Anche a prescindere dall’Unità, le continue perplessità dei bersaniani sul governo sono ormai sul banco imputati. Il giovane deputato Andrea Martella, vicino a Veltroni, la mette così: «Chiunque si mostra timido nel sostegno al governo Monti fa un regalo a Berlusconi. Perché se noi ci dividiamo, lui ne approfitta per mettere il cappello sull’operato dell’esecutivo e per compattare i suoi». È l’ennesimo piccolo segnale di una guerra che è uscita dai “dietro le quinte” per arrivare sulla scena.
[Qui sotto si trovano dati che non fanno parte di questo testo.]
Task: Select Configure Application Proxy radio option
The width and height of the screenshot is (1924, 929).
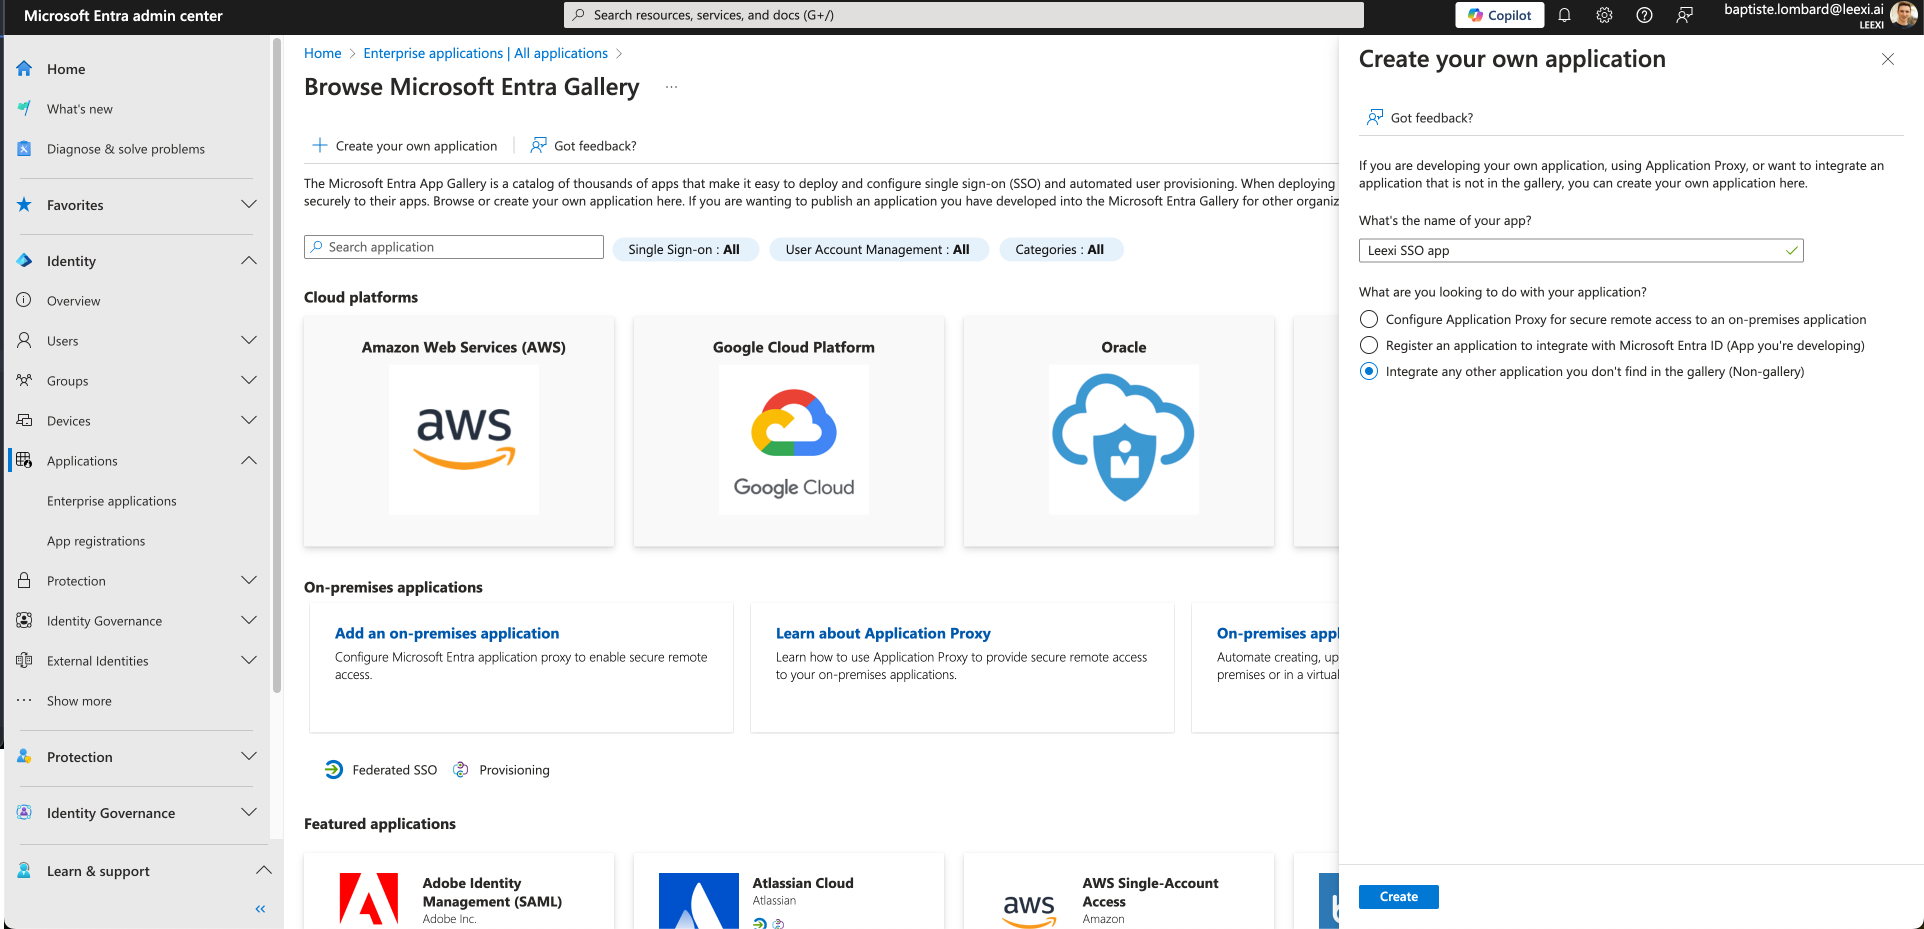Action: pos(1369,319)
Come nel caso del “cinguettio” con cui Francesco Boccia ha commentato l’intervista rilasciata domenica dal bersaniano Orfini a Fabrizio d’Esposito del Fatto quotidiano (titolo: «Governo liberista, avrà le piazze contro»). Il deputato-economista vicino a Enrico Letta, dribblando ogni eufemismo, l’ha scritto su Twitter: «Il compagno Orfini sul Fatto propone due nuove ossessioni: “Monti Liberista” e le “Piazze contro”. Che altro manca per tornare al Pci?».
Ma il detonatore in grado di anticipare la resa dei conti interna è il caso Lusi. Un dossier che, potenzialmente, può scatenare una contesa dagli effetti collaterali incalcolabili. Un pezzo degli ex ppi, come dimostrano le frasi consegnate ieri dal senatore Lucio D’Ubaldo al Riformista («L’espulsione di Lusi dal partito? Fuori da ogni logica e violando lo statuto»), non ha gradito il cartellino rosso sventolato sotto gli occhi dell’ex tesoriere della Margherita. E quest’ultimo, in una piccola conversazione con l’Agi, ha cominciato a parlare a nuora perché alcune suocere non ancora identificate intendano: «Ne esco a pezzi ma ho fatto un patto coi pm. La verità verrà fuori». Quale verità? E soprattutto, quali suocere?